Joseph Lane

Joseph

Lane

United Kingdom
“I would absolutely recommend the course to anyone interested in studying history at university. The variety of modules on offer is impressive and caters for a wide range of styles and approaches to history, from medieval gender history and The Crusades, to moral panic

More about Joseph

Current job title: LSE Fellow, London School of Economics

Tell us why you chose to study at NTU.

“My decision to enrol at university came after working for the NHS for two years. It was the welcoming feel of the history department at NTU that made me think, ‘I want to study here’. An incredibly inspirational and personal talk about what the course, department, and university could offer me convinced me that NTU was where I wanted to spend three years. The Clifton Campus was also appealing to experience campus life with easy access to the city centre.”

What did you enjoy most about your course?

“I most enjoyed the freedom to find my own way through the modules and topics on offer and study what I was most interested in. Guidance and advice was generously offered by faculty, and I was able to experience a range of different types of history and teaching styles. In particular, I enjoyed the practical elements of several modules at the intersection between public and academic history. Helping to curate museum exhibitions and designing heritage tours were highlights of my yearlong placement alongside my studies.”

What did you think about the course staff ? How did they support your learning and university experience?

“Wow, what can I say about the course staff in the history department at NTU? They were fantastic. I got all the pastoral and academic support I required and felt supported by them throughout my three years of study. Doors were always open for students seeking advice with the course material, university life, or general catch-ups.

“From day one, every member of staff made me feel welcome and a valued part of the department. They pushed me intellectually and helped me develop personally too. The enthusiasm of lecturers and class teachers was infectious and certainly played a key role in my decision to pursue a career in academia. I could tell that the department chose its staff carefully and really supported one another with seminars and events well attended by both staff and students.

“I had a great academic advisor in my third year, who helped me immensely with my dissertation and independent research.”

Would you recommend NTU and your course to someone looking to study in that area?

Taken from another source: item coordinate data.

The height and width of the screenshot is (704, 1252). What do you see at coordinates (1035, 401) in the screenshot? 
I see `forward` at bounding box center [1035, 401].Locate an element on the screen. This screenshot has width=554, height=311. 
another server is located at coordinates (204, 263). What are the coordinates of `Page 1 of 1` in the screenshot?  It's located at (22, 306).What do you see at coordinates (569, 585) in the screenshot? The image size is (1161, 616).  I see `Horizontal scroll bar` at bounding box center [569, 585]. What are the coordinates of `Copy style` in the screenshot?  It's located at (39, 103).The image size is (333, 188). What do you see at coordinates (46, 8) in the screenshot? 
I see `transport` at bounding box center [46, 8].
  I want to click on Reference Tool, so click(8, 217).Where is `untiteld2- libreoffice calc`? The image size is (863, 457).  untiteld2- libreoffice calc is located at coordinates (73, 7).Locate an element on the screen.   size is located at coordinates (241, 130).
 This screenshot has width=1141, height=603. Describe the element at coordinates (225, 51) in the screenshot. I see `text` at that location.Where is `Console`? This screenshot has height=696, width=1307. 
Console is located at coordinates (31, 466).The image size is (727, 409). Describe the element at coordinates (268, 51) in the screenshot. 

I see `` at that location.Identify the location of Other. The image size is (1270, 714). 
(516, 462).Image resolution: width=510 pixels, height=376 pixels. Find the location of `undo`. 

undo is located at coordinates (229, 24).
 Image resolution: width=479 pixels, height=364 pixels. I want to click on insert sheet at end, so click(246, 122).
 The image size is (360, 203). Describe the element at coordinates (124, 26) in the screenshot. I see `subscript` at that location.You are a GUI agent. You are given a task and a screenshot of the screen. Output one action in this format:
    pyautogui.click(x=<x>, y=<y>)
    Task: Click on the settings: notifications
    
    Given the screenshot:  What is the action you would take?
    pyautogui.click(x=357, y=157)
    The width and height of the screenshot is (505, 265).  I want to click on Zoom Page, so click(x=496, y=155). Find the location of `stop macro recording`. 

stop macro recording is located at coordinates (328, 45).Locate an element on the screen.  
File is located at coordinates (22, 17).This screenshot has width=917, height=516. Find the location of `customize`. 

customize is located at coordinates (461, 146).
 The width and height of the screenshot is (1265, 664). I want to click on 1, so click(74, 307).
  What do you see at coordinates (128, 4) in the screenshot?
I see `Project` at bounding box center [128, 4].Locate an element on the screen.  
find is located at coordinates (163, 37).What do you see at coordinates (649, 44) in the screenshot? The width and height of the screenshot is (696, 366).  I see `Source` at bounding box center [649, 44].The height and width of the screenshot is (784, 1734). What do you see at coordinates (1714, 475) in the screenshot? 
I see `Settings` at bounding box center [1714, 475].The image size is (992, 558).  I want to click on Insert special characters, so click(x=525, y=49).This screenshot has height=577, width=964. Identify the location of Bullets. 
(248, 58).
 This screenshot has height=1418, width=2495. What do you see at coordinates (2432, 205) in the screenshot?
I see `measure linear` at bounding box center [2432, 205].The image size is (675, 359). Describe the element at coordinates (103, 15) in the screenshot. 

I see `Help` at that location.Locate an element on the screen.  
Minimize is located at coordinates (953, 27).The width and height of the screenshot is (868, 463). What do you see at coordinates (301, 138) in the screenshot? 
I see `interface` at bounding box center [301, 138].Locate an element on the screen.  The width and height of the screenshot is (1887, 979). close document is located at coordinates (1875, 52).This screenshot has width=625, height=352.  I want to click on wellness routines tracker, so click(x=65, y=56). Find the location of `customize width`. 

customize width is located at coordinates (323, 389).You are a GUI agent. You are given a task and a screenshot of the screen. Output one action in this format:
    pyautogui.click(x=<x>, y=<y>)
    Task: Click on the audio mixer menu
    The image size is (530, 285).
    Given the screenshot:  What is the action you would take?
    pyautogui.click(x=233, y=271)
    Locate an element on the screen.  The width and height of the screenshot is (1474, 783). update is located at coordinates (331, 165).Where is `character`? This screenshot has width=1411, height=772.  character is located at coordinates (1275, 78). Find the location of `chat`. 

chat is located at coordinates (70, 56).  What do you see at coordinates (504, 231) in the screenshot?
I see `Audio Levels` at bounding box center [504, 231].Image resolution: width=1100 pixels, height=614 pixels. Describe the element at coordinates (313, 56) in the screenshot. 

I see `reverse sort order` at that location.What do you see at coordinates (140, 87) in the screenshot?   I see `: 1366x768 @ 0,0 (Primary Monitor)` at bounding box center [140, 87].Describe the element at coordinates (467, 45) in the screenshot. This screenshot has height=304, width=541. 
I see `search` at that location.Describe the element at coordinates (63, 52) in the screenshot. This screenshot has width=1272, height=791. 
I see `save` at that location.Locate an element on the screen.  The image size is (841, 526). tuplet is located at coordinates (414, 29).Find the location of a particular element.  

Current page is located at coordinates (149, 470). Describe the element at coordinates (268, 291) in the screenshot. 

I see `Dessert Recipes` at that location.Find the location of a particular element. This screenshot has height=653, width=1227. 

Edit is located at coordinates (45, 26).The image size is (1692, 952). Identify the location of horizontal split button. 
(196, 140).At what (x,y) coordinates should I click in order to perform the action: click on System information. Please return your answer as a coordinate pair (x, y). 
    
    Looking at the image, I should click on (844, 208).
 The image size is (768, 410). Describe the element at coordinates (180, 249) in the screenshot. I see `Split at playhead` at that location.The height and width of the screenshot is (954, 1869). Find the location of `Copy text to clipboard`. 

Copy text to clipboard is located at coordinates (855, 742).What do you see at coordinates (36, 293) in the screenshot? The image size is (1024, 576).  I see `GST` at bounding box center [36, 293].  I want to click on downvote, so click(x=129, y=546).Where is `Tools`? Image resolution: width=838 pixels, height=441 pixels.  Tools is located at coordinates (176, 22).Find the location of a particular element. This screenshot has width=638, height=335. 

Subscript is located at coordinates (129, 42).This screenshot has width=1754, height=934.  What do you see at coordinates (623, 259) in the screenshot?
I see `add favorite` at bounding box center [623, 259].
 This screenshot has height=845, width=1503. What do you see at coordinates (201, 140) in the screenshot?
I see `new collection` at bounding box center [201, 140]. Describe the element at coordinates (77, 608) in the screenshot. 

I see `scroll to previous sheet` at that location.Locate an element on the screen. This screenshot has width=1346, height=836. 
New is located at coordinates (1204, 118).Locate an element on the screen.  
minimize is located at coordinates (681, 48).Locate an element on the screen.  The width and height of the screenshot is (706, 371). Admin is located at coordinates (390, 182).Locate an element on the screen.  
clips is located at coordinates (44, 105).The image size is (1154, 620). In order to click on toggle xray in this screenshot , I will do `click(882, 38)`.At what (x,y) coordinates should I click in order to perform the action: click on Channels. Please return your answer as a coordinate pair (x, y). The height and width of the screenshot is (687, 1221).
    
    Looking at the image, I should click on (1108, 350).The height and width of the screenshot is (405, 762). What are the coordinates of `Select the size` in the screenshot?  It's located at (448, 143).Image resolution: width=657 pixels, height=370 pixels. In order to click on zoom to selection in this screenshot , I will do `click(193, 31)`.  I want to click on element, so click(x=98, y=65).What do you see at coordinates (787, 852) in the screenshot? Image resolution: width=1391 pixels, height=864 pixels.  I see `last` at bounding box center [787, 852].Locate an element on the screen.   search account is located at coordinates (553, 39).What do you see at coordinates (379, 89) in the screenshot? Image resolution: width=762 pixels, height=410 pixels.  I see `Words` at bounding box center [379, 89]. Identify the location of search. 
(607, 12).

“I would absolutely recommend the course to anyone interested in studying history at university. The variety of modules on offer is impressive and caters for a wide range of styles and approaches to history, from medieval gender history and The Crusades, to moral panic in Mid-Victorian England and Global History since 1500. The academic and pastoral support offered by the department is some of the best I have seen anywhere in higher education. I loved my time at NTU and with the history department. It is a warm and inviting place to study and develop! Students come first and are seen as a highly valued asset.”

How has your career developed since leaving NTU?

“Since graduating from NTU in 2011 with a First Class degree I have embarked on a career in academia.

“I was supported by staff in the history department at NTU in my applications for postgraduate study and secured a place to study for an MSc in Global History at the London School of Economics. This was a great stepping-stone beyond the undergraduate experience and I got to use all the skills I developed at NTU. I was awarded an MSc with Distinction in 2012 and took this into the workplace while I worked on an application for a PhD program in history, which I started the following year at the London School of Economics.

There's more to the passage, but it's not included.